Logistics Management just ran an excellent article on Logistics and the Law: Don’t Pay Twice, by Brent Wm. Primus, J.D. of Primus Law Office that I think is a must read for anyone responsible for global shipping.
When a shipper engages a broker or when a shipper or a broker books a load with a carrier, they expect to be billed and to pay for the charges for moving the freight. What they don’t expect is to have to pay the charges twice. Unfortunately this does happen and, in the last few years, has happened with increasing frequency. This emerging issue is called the double payment problem.
As the article points out, there are three variations of this problem:
- The going-out-of-business broker.
In the last weeks or month of its business life, a broker continues to book loads and collect payment for carrier charges, but fails to pay the carrier.
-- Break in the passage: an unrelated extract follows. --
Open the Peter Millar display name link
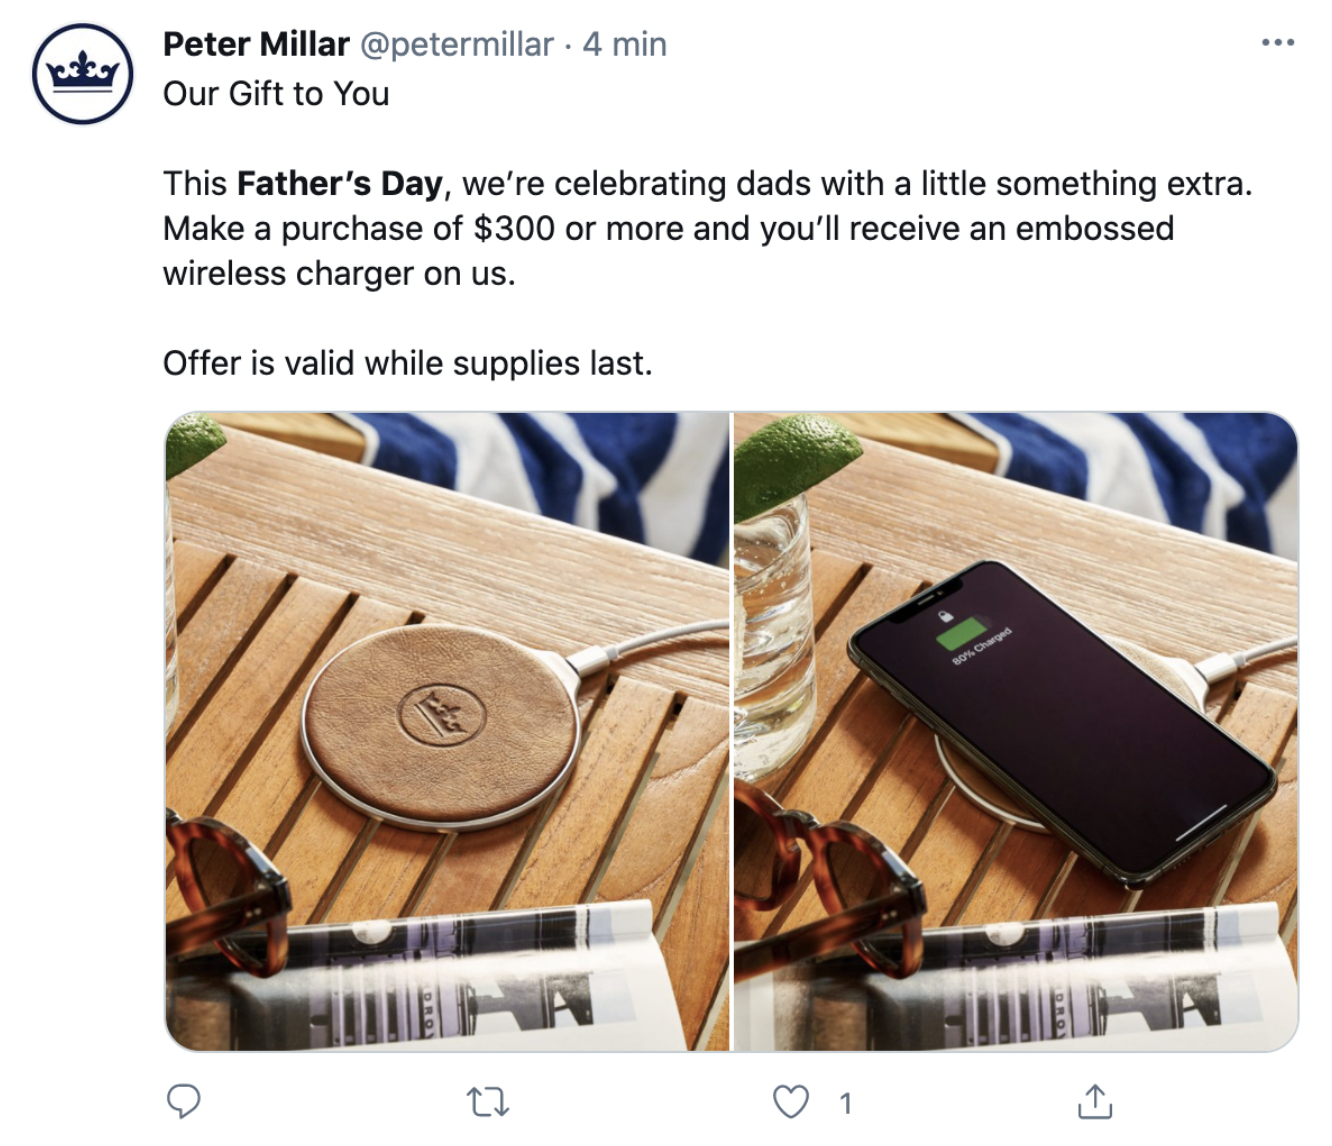This screenshot has height=1146, width=1332. point(256,44)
- The double-brokering carrier.
A load is tendered to a carrier with the understanding that the carrier will be providing the actual transportation, but, instead of providing the transportation itself, the carrier uses its broker authority and tends the load to another carrier, which it fails to pay.
- The fraudulent broker.
A fraudulent broker solicits loads that it then tenders to carriers with every intention of collecting from the shipper but with no intention whatsoever of paying the carrier
With respect to the first two variations of the problem, two competing legal theories have developed. The first theory is the well-established principle that under the traditional bill of lading contract, the consignor has primary liability for payment of the charges on “prepaid” shipments, and if the consignor fails to pay, then the consignee must pay. For “collect” shipments the consignee has primary liability and if the consignee fails to pay, then the consignor has to pay (unless the no-recourse provision of the bill of lading, known as “Section 7”, has been signed).
But what happens when the consignor or consignee has fully paid an entity under a good faith assumption that the entity is the carrier or paying the carrier? In this situation, a legal principle known as “equitable estoppel” has developed and applies in situations where Courts have held that it would not be fair or equitable to ask a party to pay twice. However, there are situations, such as Freight Lines, Inc. v. Sears Roebuck & Co. where the principle, though it had merit, was not applied by the courts.
With respect to the third variation, which has become a more significant problem as of late, typically no money ever reaches the carriers and you, as a shipper, will likely end up with full responsibility for the payment unless you can demonstrate that you had a reasonable expectation that the company was legitimate (and thus use the equitable estoppel argument). This of course means that you have to do your homework, and unless the company in question has hacked US Government Systems to make it look like they are affiliated with reputable companies (like Viacheslav Berkovich and Nicholas Lakes did), it might be hard to demonstrate a reasonable expectation of a reputable enterprise, especially if the broker is relatively new.
So what should you do? Especially when there is no sure fire way to eliminate the risk?
According to Steve Fernlund, the Executive Director of the Freight Transportation Consultants Association (FTCA), always know who you’re doing business with. Check payment practices and credit rating agencies to make sure there is minimal risk that the carrier and/or broker will default on its obligations. Have a standard procedure to qualify carriers and brokers and follow that procedure in every transaction. The latter will help you in the construction of equitable estoppel arguments should you ever find yourself in one of the first two situations, especially if the standard procedures cover everything you can be reasonably expected to do.
Furthermore, as the article points out, you have to monitor the carrier to ensure they are complying with the terms of the contract as some carriers will sign a contract and then ignore the prohibition against tendering to another carrier through their brokering authority. (This includes a spot check of delivery receipts to see if the carrier named as the delivering carrier is the one with whom you have a contract.)
When you’re using a broker, have a written contract that requires the broker have written contracts with its carriers. The broker’s contracts must require that the carrier specifically designates the broker as its agent for collection and that the carrier waives any right to collect from the consignor or consignee if the broker has been paid. Also require that copies of all contracts with all carriers the broker intends to use be forwarded to you for review and confirmation.
And, finally, if you truly want absolute protection, you could require that any broker you do business with post a surety bond greater than the amount of business you expect to do over a six-month time period. However, this will eliminate many brokers from consideration as most sureties require 150% collateral, which many smaller brokers will not have. It may also increase your brokerage fees, as they might insist that you pay the bond premium.